[TEXT SHOWN Boundary: Start]

Personal information
- Full name: William Herbert Henry
- Date of birth: 25 November 1904
- Place of birth: Ballarat East, Victoria
- Date of death: 19 August 1974 (aged 69)
- Place of death: Oakleigh, Victoria
- Original team(s): Camberwell
- Height: 180 cm (5 ft 11 in)
- Weight: 79 kg (174 lb)

Playing career^{1}
- Years: Club / Games (Goals)
- 1925: Collingwood / 02 0(0)
- 1926–1927: Hawthorn / 08 0(5)
- 1928: Essendon / 09 (20)
- 1929: Yarraville (VFA) / 17 (38)
- 1930–1931: Oakleigh (VFA) / 07 0(8)
- ^{1} Playing statistics correct to the end of 1931.

= Bill Henry (footballer) =

Australian rules footballer

William Herbert Henry (25 November 1904 – 19 August 1974) was an Australian rules footballer who played with Collingwood, Hawthorn and Essendon in the Victorian Football League (VFL).

==Early life==
The son of James Henry (1864–1948) and Annie Henry, nee Poole (1873–1908), William Herbert Henry was born 25 November 1904 at Ballarat East.

==Football==
A forward, Bill Henry joined Collingwood from Camberwell/Surrey Hills in 1925 but struggled to make the team, making only two senior appearances.

Henry subsequently transferred to Hawthorn for two seasons, making a further eight appearances, before transferring to Essendon for the 1928 VFL season.

[TEXT SHOWN Boundary: End]
[DATA EXCERPT Boundary: Start]

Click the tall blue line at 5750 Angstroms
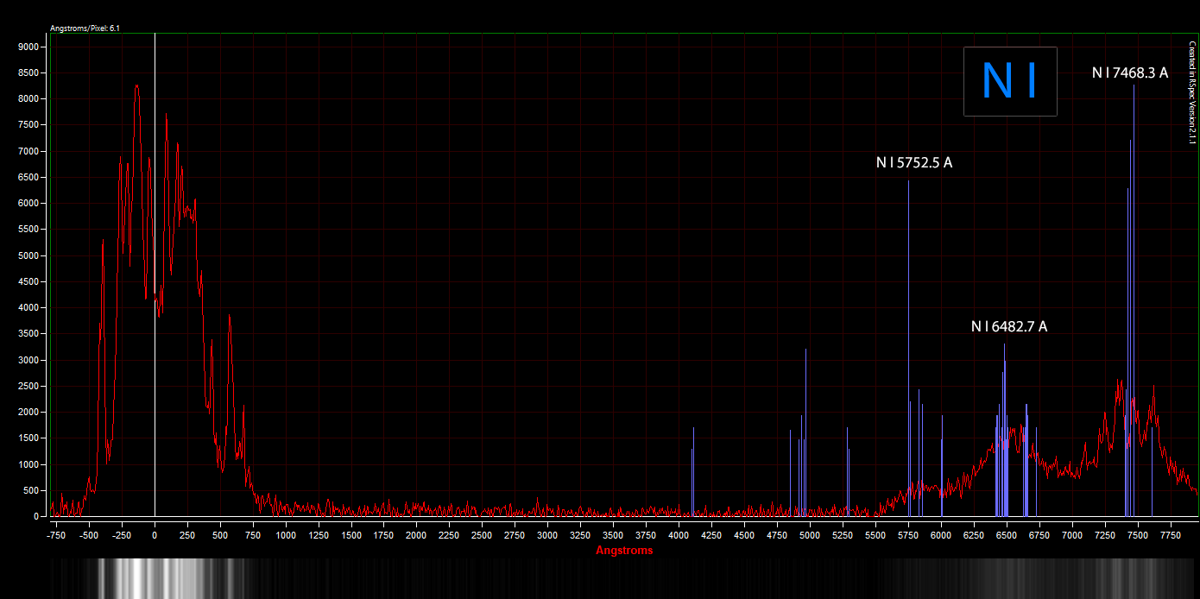 pyautogui.click(x=908, y=345)
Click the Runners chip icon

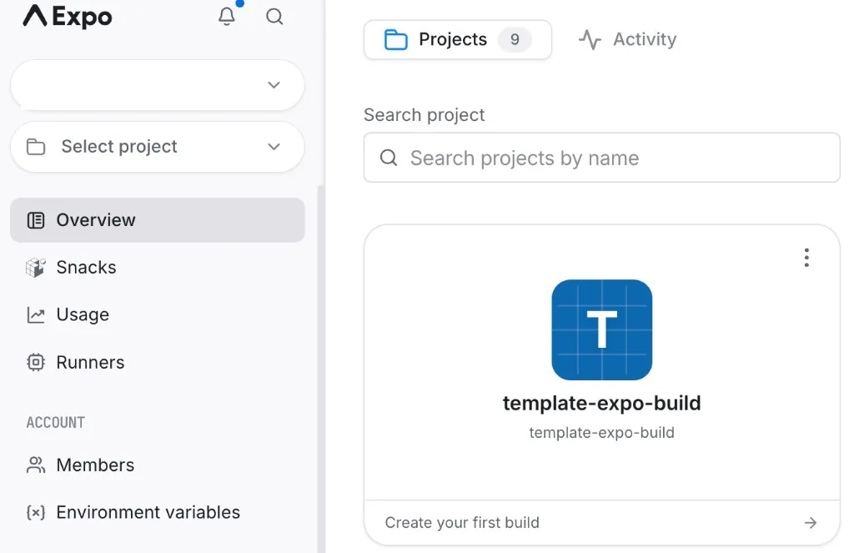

[DATA EXCERPT Boundary: End]

Copy out the full text about Bill Henry, the footballer, word for word.

● WRITTEN SOLUTION
Personal information
- Full name: William Herbert Henry
- Date of birth: 25 November 1904
- Place of birth: Ballarat East, Victoria
- Date of death: 19 August 1974 (aged 69)
- Place of death: Oakleigh, Victoria
- Original team(s): Camberwell
- Height: 180 cm (5 ft 11 in)
- Weight: 79 kg (174 lb)

Playing career^{1}
- Years: Club / Games (Goals)
- 1925: Collingwood / 02 0(0)
- 1926–1927: Hawthorn / 08 0(5)
- 1928: Essendon / 09 (20)
- 1929: Yarraville (VFA) / 17 (38)
- 1930–1931: Oakleigh (VFA) / 07 0(8)
- ^{1} Playing statistics correct to the end of 1931.

= Bill Henry (footballer) =

Australian rules footballer

William Herbert Henry (25 November 1904 – 19 August 1974) was an Australian rules footballer who played with Collingwood, Hawthorn and Essendon in the Victorian Football League (VFL).

==Early life==
The son of James Henry (1864–1948) and Annie Henry, nee Poole (1873–1908), William Herbert Henry was born 25 November 1904 at Ballarat East.

==Football==
A forward, Bill Henry joined Collingwood from Camberwell/Surrey Hills in 1925 but struggled to make the team, making only two senior appearances.

Henry subsequently transferred to Hawthorn for two seasons, making a further eight appearances, before transferring to Essendon for the 1928 VFL season.